3

 道場につづく、長い廊下をあるく。

 となりをあるく師匠は、すこし緊張したおももちだった。

 いったいどんなサプライズなんだろう……うん?


 デートあと、ひとけのない場所、くらい時間帯――

 ――もしやッ!


 おもわず、師匠の胸をみつめる。

 おおきくみのっている、果実。


 ――もしや……私のはじめてを……ッ。


 もしその予想が的中していたら、私の派手な下着の出番ができてしまう。

 ドキドキと鼓動がはやまるうちに、私たちは道場のまえにたどりつく。


「ここだ」

 彼女が扉をあけて、なかにはいるようにうながしてくる。


「ちょっとまって、まだ心の準備が……」


 私はゆっくりと足をふみいれると――


 バシッ! ――うしろから蹴っとばされた。


「えっ……?」

 全身が床にぶつかり、体中に痛みがはしる。


「なぁ、春姫」

 師匠の声だ。


 私は床にたおれながら、彼女のほうを見る。

 そこには、つめたい目をした彼女の姿があった。


「初デートということで、お願いがあるんだ」

 その顔にはさっきまでのえみはなかった。

 彼女は見くだすような視線をむけてくる。


「おまえ、剣道やめろ」


 ……。

 ……………。

 ……………………えっ、はい?


 ききまちがいだと、おもった。

 私の師匠がそんなこというはずがない。


 そうおもったんだけど――


「おまえ、剣道やめろ」

「な、なんで……」


 なんでこんなことを、いわれているんだ? わけがわからない。

 私は痛みにたえながらなんとかおきあがると、彼女につめよった。


「……なんでですか……師匠……」

「……おまえが」

 師匠がおもいっきり、私の頬をはたいた。

 その反動で、私は後方へたおれてしまう。

「……おまえがきにくわないんだよぉぉぉ!」

 きが狂ったように、師匠はさけぶ。


「いつも、いつも、まわりからチヤホヤされやがって! 調子にのりやがって!」

「なにいっているんですか……」

「うるせぇ! あまい環境でそだってきたおまえには、辛酸をなめてきた人間の人生はわからないだろうな!」


 師匠は脇にあった竹刀をとると、私にむかってふりおろしてくる。

 バシッ――つよい音とともに、激痛がはしる。


「なんで……なんで……」

 なんでこうなったんだ?


 私はただ、師匠といっしょにいたかっただけなのに……。


「おらぁ、おらぁ!」

 私の言葉などきにとめず、彼女はなおも私をたたく。
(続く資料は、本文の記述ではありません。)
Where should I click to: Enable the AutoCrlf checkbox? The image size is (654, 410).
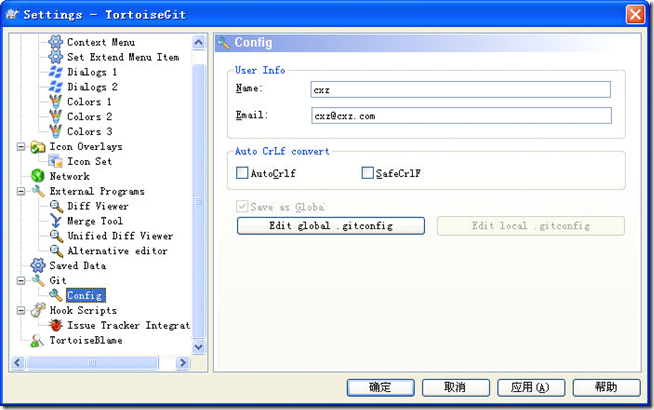click(x=242, y=173)
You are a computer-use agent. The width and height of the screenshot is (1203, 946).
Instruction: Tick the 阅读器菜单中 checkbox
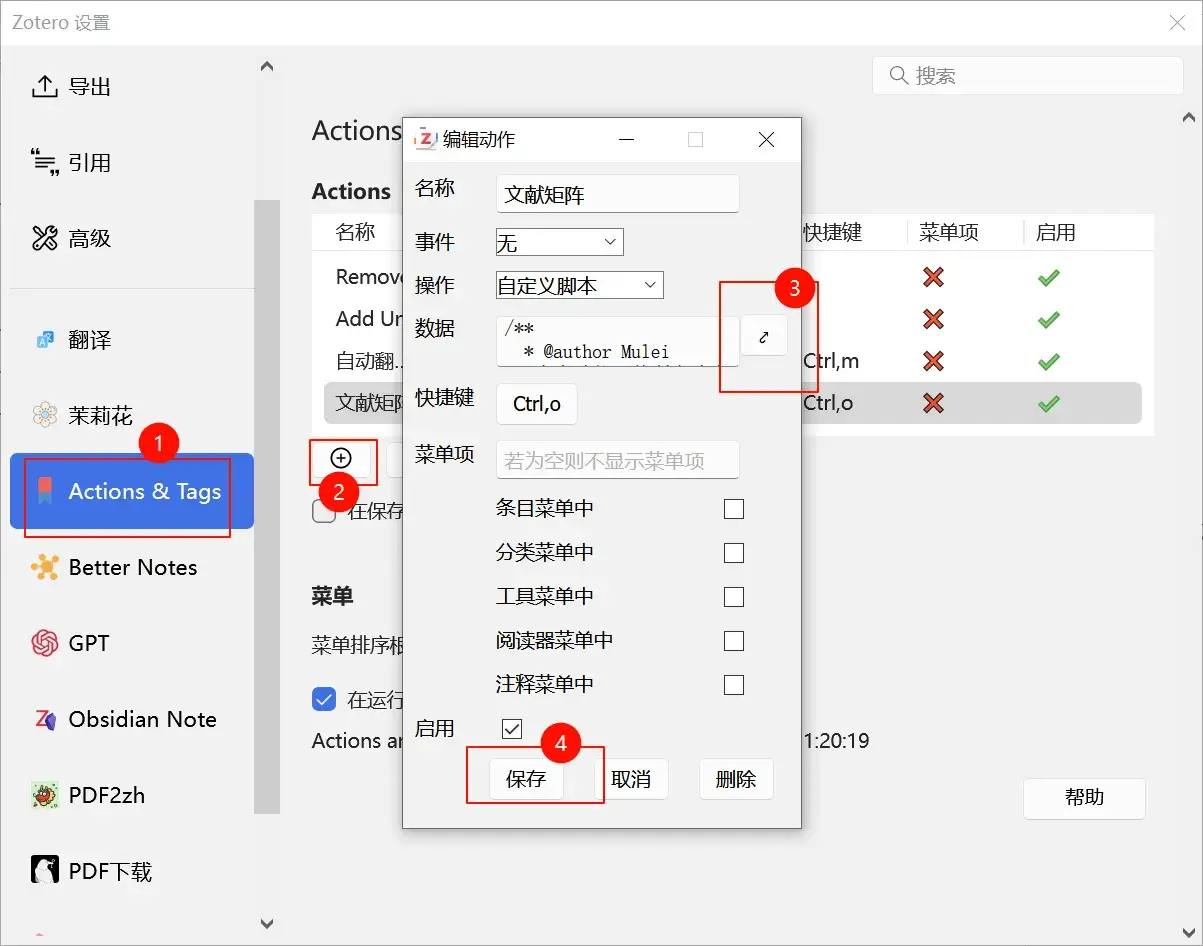click(733, 641)
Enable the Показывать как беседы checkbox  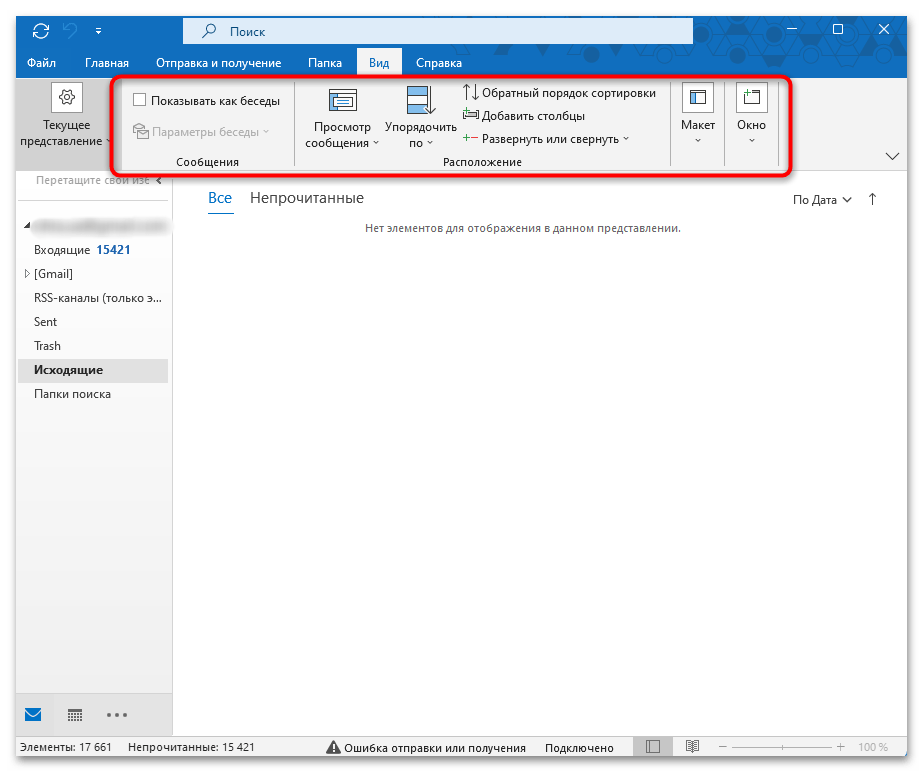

その顔にはおおきな笑顔がうかんでいた。


 ――なんで私がこんな目にあわないといけないんだ?

 ――なんで私がなぐられなきゃいけないんだ?

 ――なんで……なんで……ッ?


『なんで』――そんな疑問が頭をよぎるなか、私の意識は闇にとけていった。



「おぉ、なんたる悪逆無道……」


 おぼろげな意識のなか。なにかがきこえてくる。

 なんだ、女の人の声?


 私のぼやけた視界に人影がうつった。

 それが誰なのか、どんな顔をしているのか、はわからない。


「大丈夫か? まだまだ臨命終時(りんみょうじゅうじ)ではないだろう」

 子どものようにたかく――それでいて妖艶な声音。

 正直、きき心地がよくて、ずっときいていたかった。


「はい……大丈夫です」やっとのことで、返事をかえした。

「よかったよかった、いま救急車をよんだからな」


 どうやら、人影は私に顔をちかづけたらしい。

 視界にうつる影がおおきくなっていく。


「ところで、上曾洋――彼女がいずこにいったかしっているな?」

 上曾洋、師匠……。

 師匠のいきさき……それはわからない。


 そうつたえたかったのだが、もう口をうごかす力もなかった。

「そなたの創傷、上曾にやられたんだろ……って、そなた、その相貌もしかして……仁禮春姫?」


 あわてだす声を尻目に、ふたたび私の意識がとだえようとしていた。

 あぁ、竹刀のあたりどころがわるかったのかな……。


 最後に人影が……鮮明に見えた。


 ほれぼれするぐらい綺麗なブロンドの美少女だった。

 それはもう、本当にほれてしまいそうなぐらいきれで……。


 ああいけない――さっきまで師匠がすきだったのに、すぐにべつな人に見とれてしまうとは……。